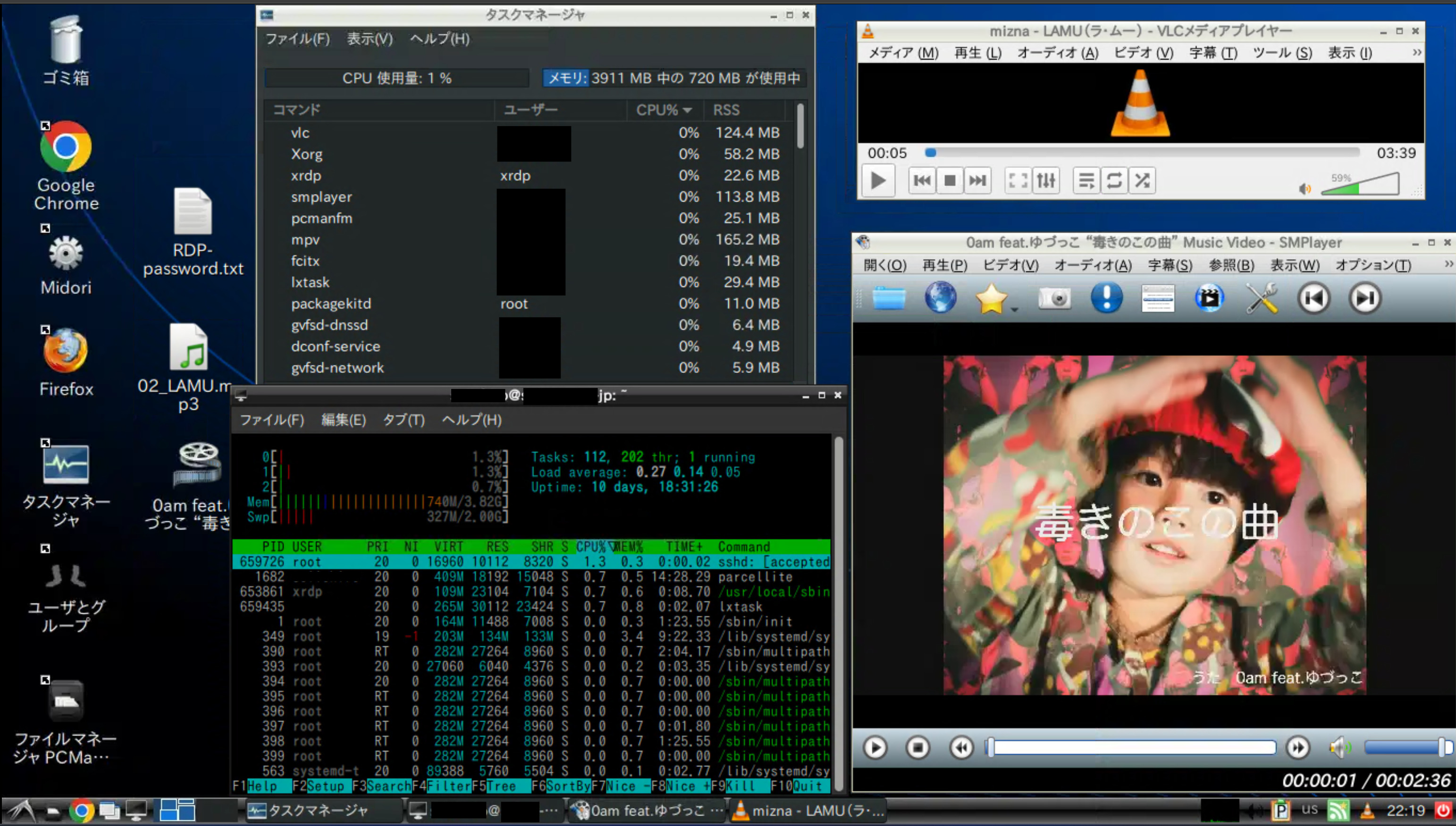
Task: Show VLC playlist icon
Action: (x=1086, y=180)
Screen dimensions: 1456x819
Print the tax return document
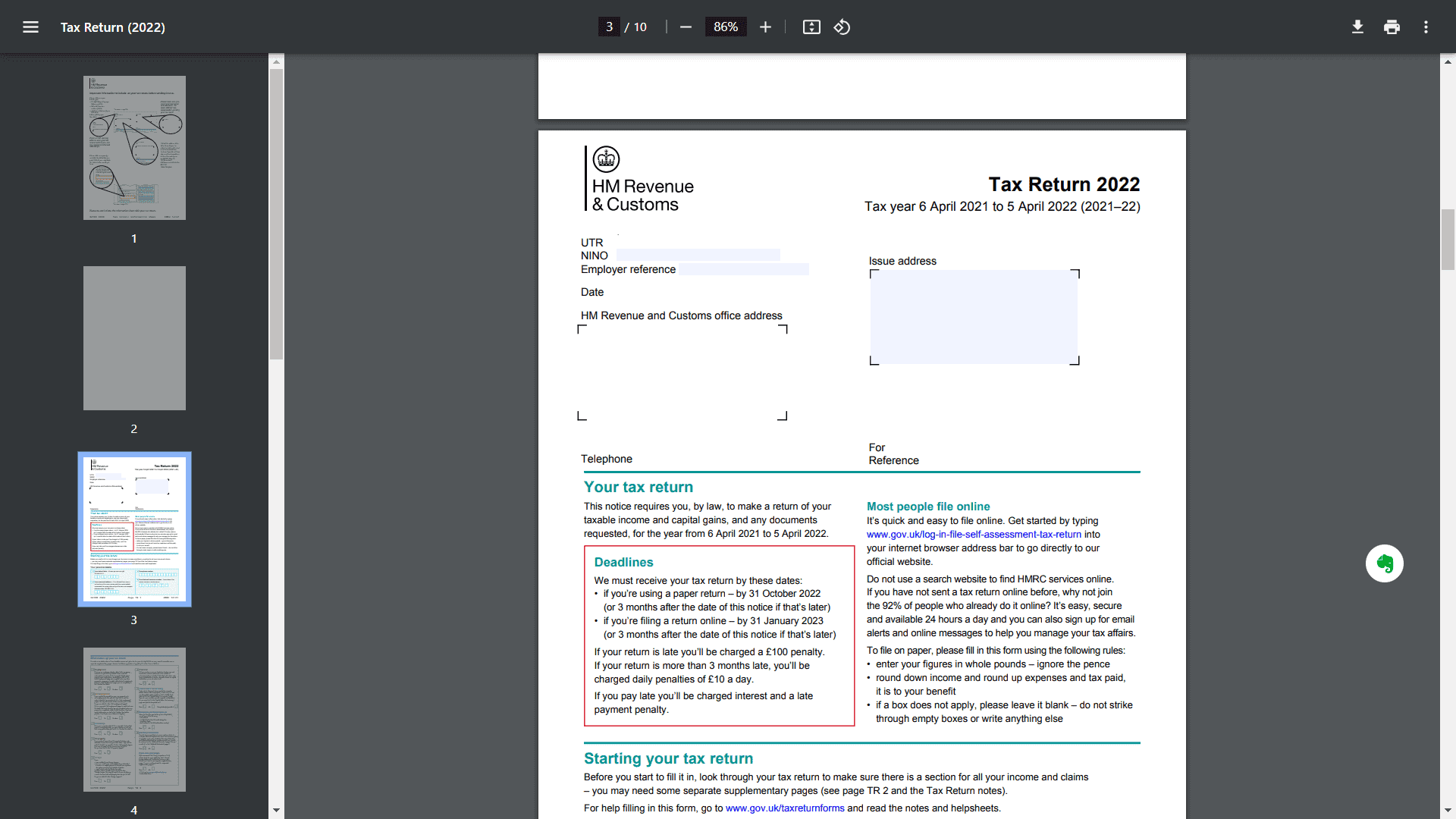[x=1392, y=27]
--
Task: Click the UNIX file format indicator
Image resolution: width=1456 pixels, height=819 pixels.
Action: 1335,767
...
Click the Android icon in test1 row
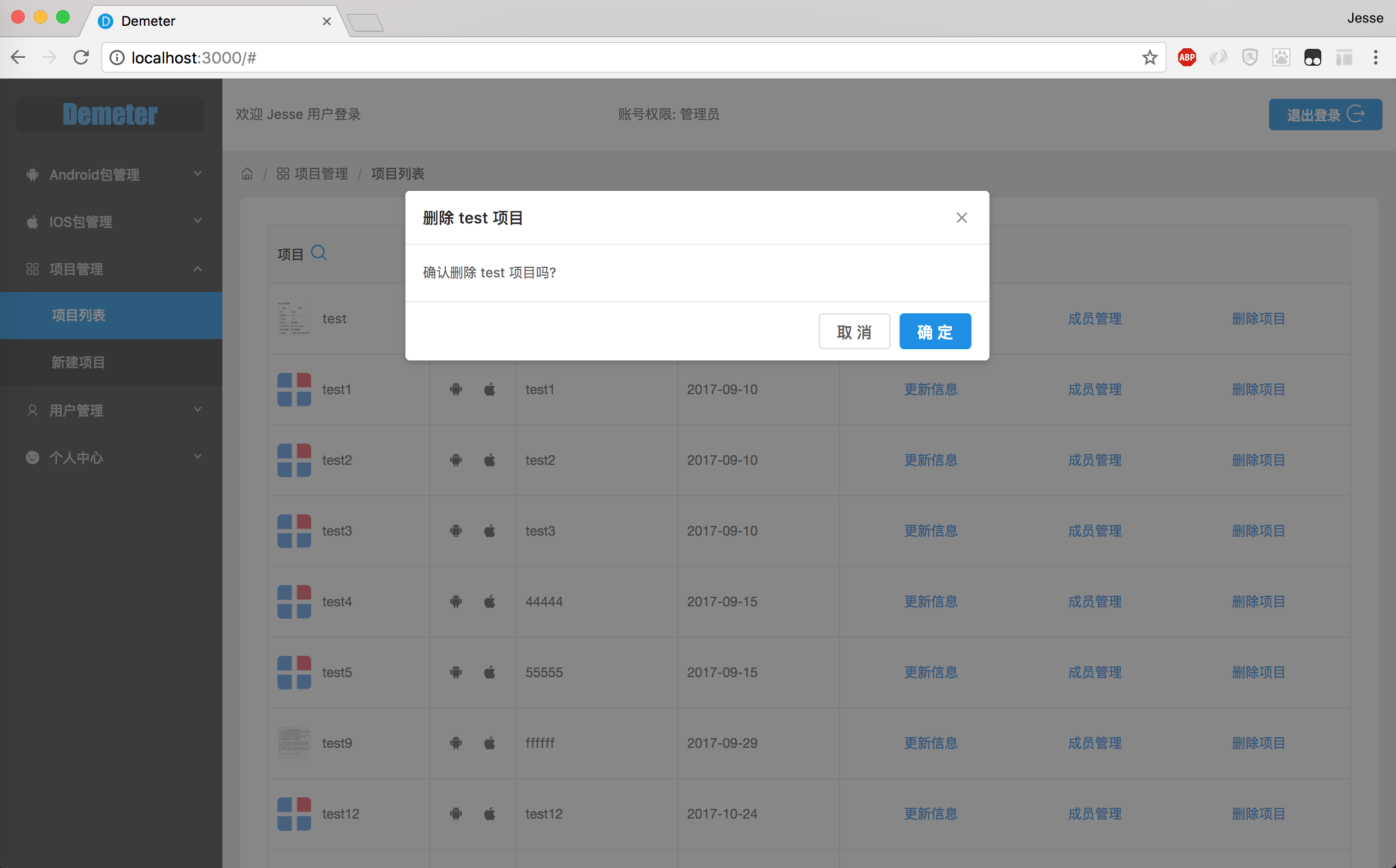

Work required = Please copy every line from the entries that includes the word "Click".

Reply to the exercise =
Task: Click the UNIX file format indicator
Click the Android icon in test1 row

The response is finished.